_EXERCISE REQUIREMENTS_
Given the material below, repeat exactly the lines from the one containing "Dokumentumok hitelesítése (38, 1742)" through the final line, and nothing else.

_DATA TO EXAMINE_
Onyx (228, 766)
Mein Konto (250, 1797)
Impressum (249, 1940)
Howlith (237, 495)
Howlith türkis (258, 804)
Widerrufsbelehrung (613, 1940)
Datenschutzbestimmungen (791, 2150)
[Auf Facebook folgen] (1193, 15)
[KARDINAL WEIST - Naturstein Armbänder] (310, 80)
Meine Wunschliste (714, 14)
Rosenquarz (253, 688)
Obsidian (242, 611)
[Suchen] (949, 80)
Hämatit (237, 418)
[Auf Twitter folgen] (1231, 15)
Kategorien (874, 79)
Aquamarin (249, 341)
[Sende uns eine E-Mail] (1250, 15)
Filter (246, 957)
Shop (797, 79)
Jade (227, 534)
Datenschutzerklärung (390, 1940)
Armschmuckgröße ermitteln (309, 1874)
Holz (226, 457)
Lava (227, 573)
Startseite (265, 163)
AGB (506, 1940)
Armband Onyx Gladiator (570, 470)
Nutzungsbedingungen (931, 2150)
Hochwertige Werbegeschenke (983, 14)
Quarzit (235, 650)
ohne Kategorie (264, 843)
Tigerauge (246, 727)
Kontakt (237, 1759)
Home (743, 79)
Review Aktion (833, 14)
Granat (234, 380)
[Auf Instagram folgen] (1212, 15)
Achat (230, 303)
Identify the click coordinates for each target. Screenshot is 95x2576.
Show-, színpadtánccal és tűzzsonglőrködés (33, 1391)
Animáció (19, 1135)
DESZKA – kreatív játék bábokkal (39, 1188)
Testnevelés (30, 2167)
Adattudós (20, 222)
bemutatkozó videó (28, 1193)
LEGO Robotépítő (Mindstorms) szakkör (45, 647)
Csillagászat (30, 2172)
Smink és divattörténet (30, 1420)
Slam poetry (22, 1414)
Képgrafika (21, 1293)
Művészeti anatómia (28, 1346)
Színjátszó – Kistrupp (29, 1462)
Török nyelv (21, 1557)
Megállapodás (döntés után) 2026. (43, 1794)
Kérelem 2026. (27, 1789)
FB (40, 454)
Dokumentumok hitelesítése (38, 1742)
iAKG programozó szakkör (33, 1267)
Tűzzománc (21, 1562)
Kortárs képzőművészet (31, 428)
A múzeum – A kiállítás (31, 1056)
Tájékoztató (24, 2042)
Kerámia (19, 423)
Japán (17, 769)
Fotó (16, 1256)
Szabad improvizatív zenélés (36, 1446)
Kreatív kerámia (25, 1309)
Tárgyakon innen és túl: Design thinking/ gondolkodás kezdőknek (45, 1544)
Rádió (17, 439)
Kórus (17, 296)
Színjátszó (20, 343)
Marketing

_WRITTEN SOLUTION_
Dokumentumok hitelesítése (38, 1742)
iAKG programozó szakkör (33, 1267)
Tűzzománc (21, 1562)
Kortárs képzőművészet (31, 428)
A múzeum – A kiállítás (31, 1056)
Tájékoztató (24, 2042)
Kerámia (19, 423)
Japán (17, 769)
Fotó (16, 1256)
Szabad improvizatív zenélés (36, 1446)
Kreatív kerámia (25, 1309)
Tárgyakon innen és túl: Design thinking/ gondolkodás kezdőknek (45, 1544)
Rádió (17, 439)
Kórus (17, 296)
Színjátszó (20, 343)
Marketing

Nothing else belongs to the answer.